Modifié le jeudi 31 mai 2007 21:51

Le Gorgias (ou De la rhétorique) de Platon

Voyons maintenant le Gorgias (ou de la rhétorique) de Platon, qui nous permettra de comprendre pourquoi il est dans notre intérêt d'être vertueux.

La question qui est posée ici est de savoir à quoi sert l'art oratoire...
A cette question certains répondent au discours, mais il évident pour Socrate que cette réponse n'est pas suffisante car l'art oratoire ne s'occupe pas de tout les discours, il ne s'occupe pas des discours des médecins par exemple.
Alors Polôs (un disciple de Gorgias) annonce que c'est l'art qui cause le bien le plus grand, à ce moment-là Socrate intervient et fait remarquer que Polôs ne répond pas à la question, car il qualifie l'art oratoire, mais ne le définit pas...
Donc Gorgias précise que c'est l'art qui se pratique en politique car il permet de persuader, de prendre un pouvoir sur les autres (puisque "prendre la parole, c'est prendre le pouvoir"). Alors Socrate montre que d'autres arts s'occupent aussi de persuader (comme l'art d'enseigner). De là on crée une distinction entre l'art oratoire et les autres, car l'art oratoire crée de la croyance, pendant que les autres créent du savoir. Mais comme il ne s'exerce qu'à cela, celui qui manie l'art oratoire mais qui ne sait pas de quoi il parle, persuade mieux que quelqu'un qui le sait. Néanmoins Socrate, montre qu'il ne pourra jamais persuader celui qui sait, et d'autre part, cet art ne se soucie guère du juste et de l'injuste !
Polôs demande alors à Socrate sa définition de l'art oratoire. Il répond alors que ce n'est pas un art, mais un savoir faire visant à flatter "sans s'inquiéter de ce qui vaut le mieux". Le sophiste n'a, pour Socrate aucun pouvoir, car avoir un pouvoir c'est faire ce que l'on veut en fonction de ce que l'on juge bon. Mais les sophistes et les tyrans font ce qu'ils jugent bon mais sans intelligence, donc cela n'aboutit pas à ce qu'ils veulent (comme vouloir se soigner et juger bon de boire du poison pour cela).

C'est pour cela que Socrate refuserait le pouvoir du tyran...
Car il explique qu'il vaut mieux subir une injustice plutôt que de la commettre car la commettre est le plus grand des maux donc elle crée le plus grand des malheurs. Et elle est le plus grand des maux car elle est quelque chose de laid donc de mauvais. De même il vaut mieux être châtié de son injustice que pas, car de cette manière on libère son âme de ce tort. Comme lorsque l'on va chez le médecin, ça ne fait pas plaisir, mais ça nous libère d'un mal qui fait qu'on sera mieux après.

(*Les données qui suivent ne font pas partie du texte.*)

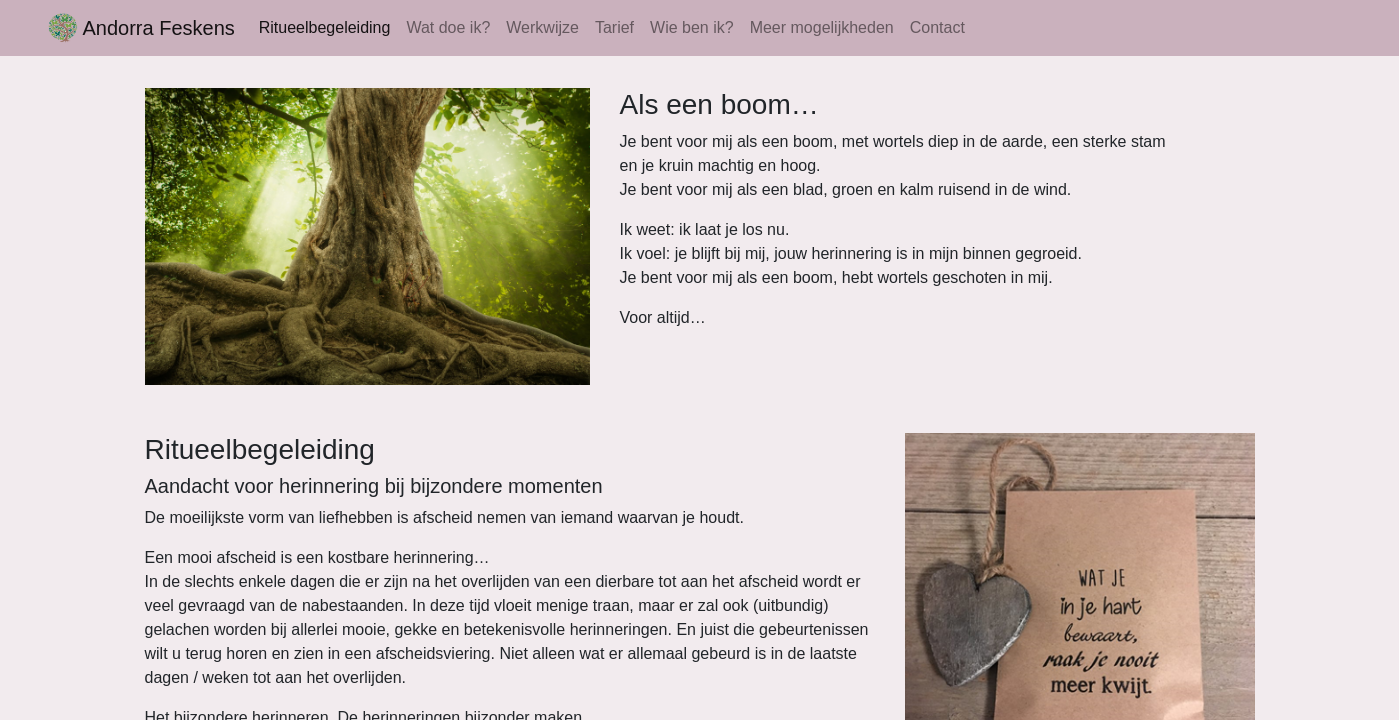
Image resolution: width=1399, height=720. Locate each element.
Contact (937, 27)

Donc si un ami commet une injustice, il faut s'empresser de faire en sorte qu'il purge sa peine pour qu'il soit libéré, et si c'est un ennemi, il faut faire en sorte qu'il ne soit pas puni pour qu'il garde ce mal en lui (mais est-on juste en faisant cela, s'il s'agit bien du plus grand des maux ??), pour Socrate c'est à ça que sert l'art oratoire.

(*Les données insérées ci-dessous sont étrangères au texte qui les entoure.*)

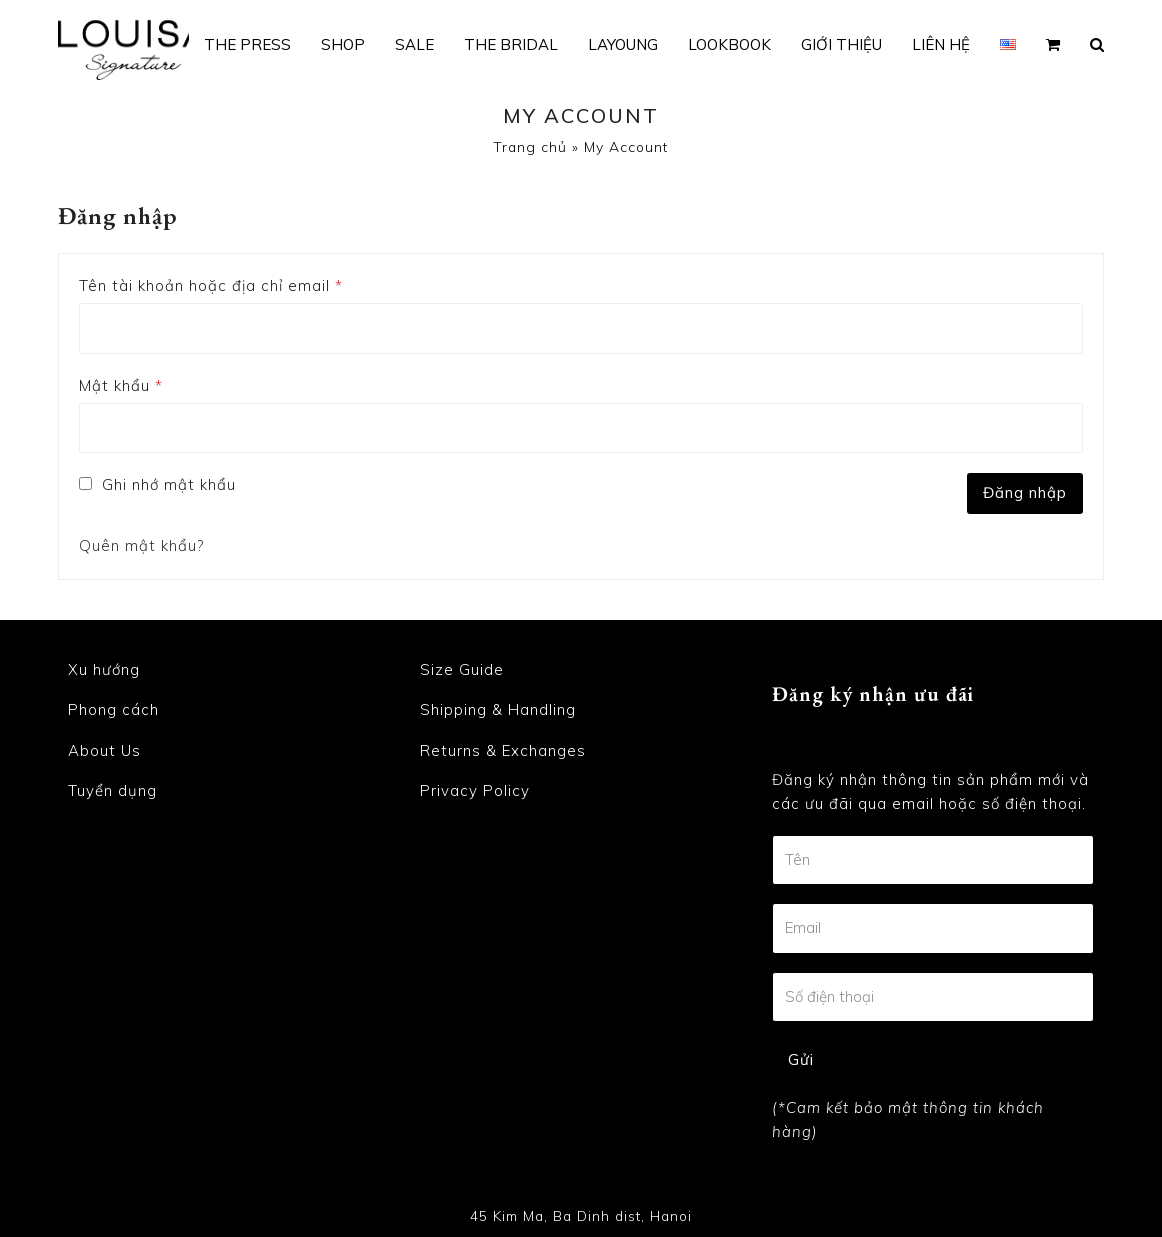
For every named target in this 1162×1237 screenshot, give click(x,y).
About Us (104, 750)
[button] (1053, 45)
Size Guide (462, 669)
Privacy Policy (475, 791)
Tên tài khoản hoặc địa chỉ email (211, 285)
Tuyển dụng (112, 791)
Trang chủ (530, 146)
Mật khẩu (121, 385)
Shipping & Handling (498, 710)
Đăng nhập (1025, 492)
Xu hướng (104, 669)
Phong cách (113, 710)
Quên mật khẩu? (141, 545)
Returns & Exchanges (503, 750)
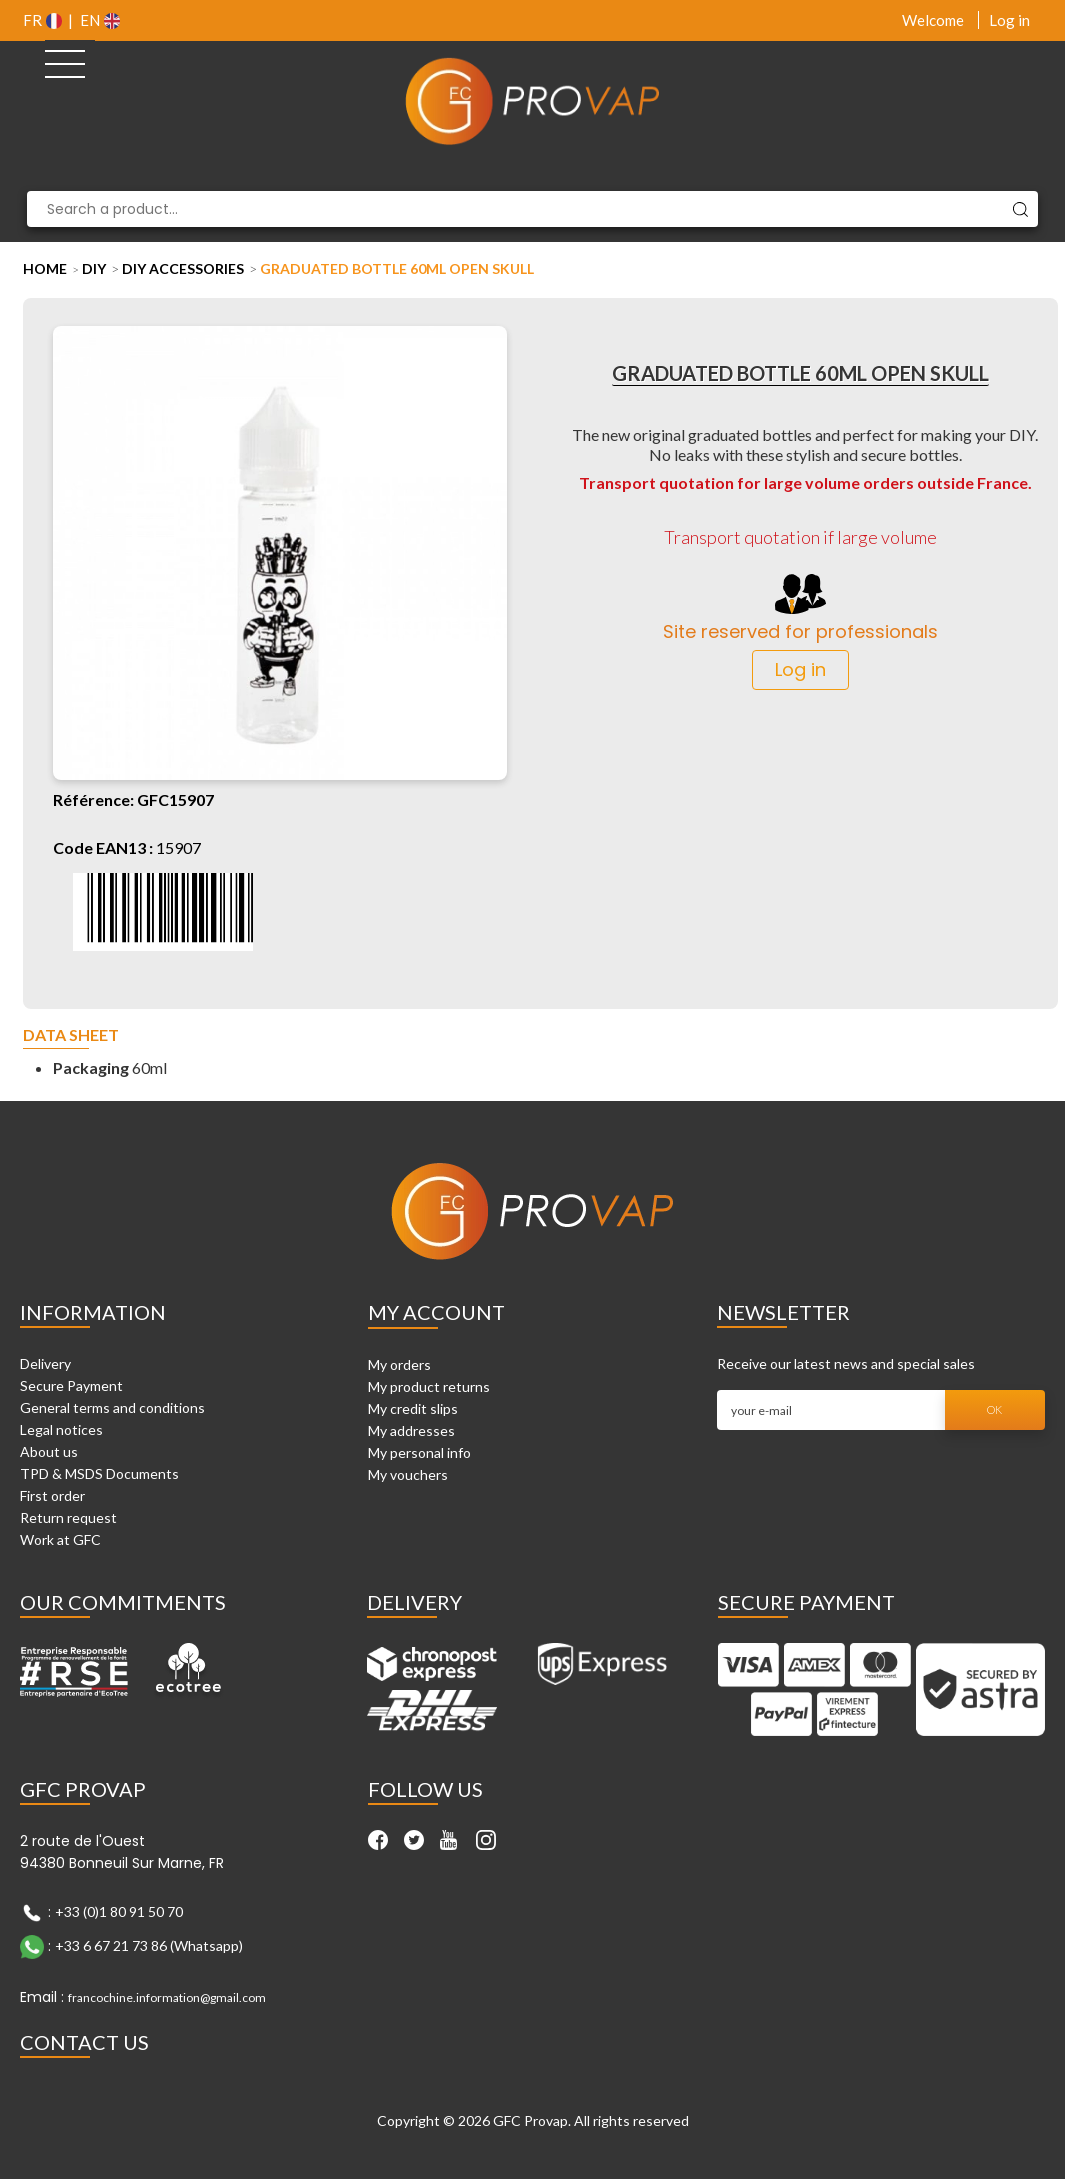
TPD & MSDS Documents (99, 1473)
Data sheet (71, 1035)
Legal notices (61, 1429)
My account (436, 1312)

Calliclés, soutenant Gorgias et Polôs, intervient alors pour dire que si cela était vrai, cela changerait radicalement nos modes de vie. Mais il accuse Socrate de prendre le point de vu de la loi quand son interlocuteur prend celui de la nature et vice-versa. Pour Calliclés, si un jour Socrate se fait accuser de quelque chose qu'il n'a pas fait, l'accusateur pourra aisément demander la mort de Socrate, sans que ce dernier ne puisse rien faire pour l'éviter puisqu'il ne manie pas l'art oratoire, et que sa philosophie ne l'aidera pas.

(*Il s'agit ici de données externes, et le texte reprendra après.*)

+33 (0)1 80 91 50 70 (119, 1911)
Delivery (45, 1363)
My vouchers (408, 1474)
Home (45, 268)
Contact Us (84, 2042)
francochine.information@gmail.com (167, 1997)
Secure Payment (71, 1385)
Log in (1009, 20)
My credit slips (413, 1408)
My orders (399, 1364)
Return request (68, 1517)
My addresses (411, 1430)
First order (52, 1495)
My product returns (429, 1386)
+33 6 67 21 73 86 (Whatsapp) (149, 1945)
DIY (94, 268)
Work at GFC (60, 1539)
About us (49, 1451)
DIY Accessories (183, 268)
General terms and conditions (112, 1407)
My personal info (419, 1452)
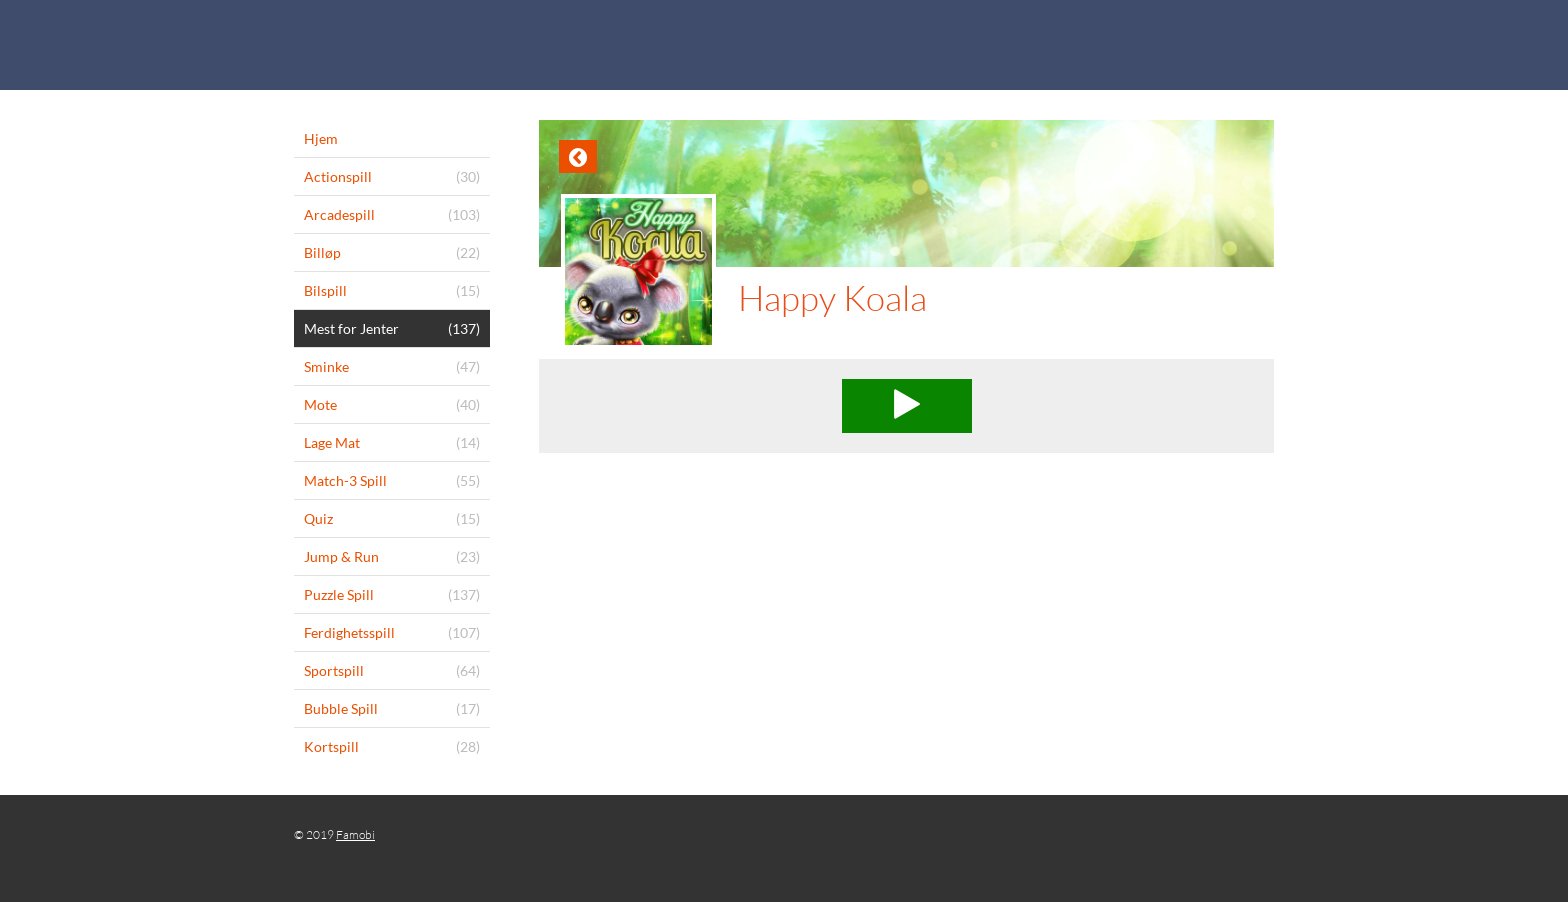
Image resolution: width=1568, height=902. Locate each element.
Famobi (355, 834)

Pour Calliclès la nature désigne d'abord le bon comme celui qui est le plus fort, le plus robuste, mais c'est la loi qui s'oppose à la nature et qui empêche cela en prônant l'égalité (c'est pour cela que pour Calliclès il vaut mieux commettre une injustice que la subir). Socrate montre alors que dans ce sens c'est l'union des hommes qui est naturellement le plus fort, et cette union est d'accord pour dire que c'est commettre l'injustice qui est plus laid que de la subir. Calliclès répond que par plus fort il voulait aussi dire plus intelligent, car il est logique que les esclaves même s'ils sont robustes ne sont pas les plus forts par nature puisqu'ils sont esclaves. Puis Calliclès précise après qu'en plus d'être intelligent, pour être le plus fort il faut être doté d'une virile énergie qui doit nous permettre de pouvoir gouverner l'Etat, donc le plus fort est celui qui a une valeur d'autorité. Socrate répond à cela que la valeur d'autorité la plus grande, c'est l'autorité qu'on a sur soi et ses passions comme les sages. Pour Calliclès, ceci est pour les faibles qui cachent leurs faiblesses (et la faiblesse de leurs passions), car pour être heureux il faut exercer ses passions au plus haut niveau. Pour Socrate, la souffrance est dans le plaisir, car le plaisir c'est combler ses désirs, et les désirs sont des manques donc des souffrances, il vaut donc mieux les éviter car ils vont à l'encontre du bonheur. D'autre part, si être bon c'est avoir du plaisir, alors les lâches qui voient l'ennemi battre en retraite sont plus bons que les courageux puisqu'à ce moment-là ils éprouvent plus de plaisir. Comme ceci est un non-sens, nous pouvons alors dire qu'est bon ce qui est fait en vu du bien comme la philosophie, en non en vu du plaisir, comme le font les sophistes qui flattent sans se demander si c'est une bonne chose ou pas. Donc tout plaisir n'est pas bon, mais alors quel plaisir choisir ? L'âme est saine quand elle est ordonnée (de même la maison est le bateau...(cf l'article sur le livre IV de la République de Platon)) et cela s'appelle pour le corps la vigueur et la bonne santé, et pour l'âme la justice et la légitimité. Donc il faut viser la sagesse pour être heureux. Socrate répond donc à Calliclès que pour éviter l'injustice il faut en effet se doter d'un pouvoir (et pourquoi pas celui de l'art oratoire), mais pour éviter de commettre l'injustice il faut éviter ce pouvoir. Comme il est pire de commettre que de subir une injustice, le choix est fait.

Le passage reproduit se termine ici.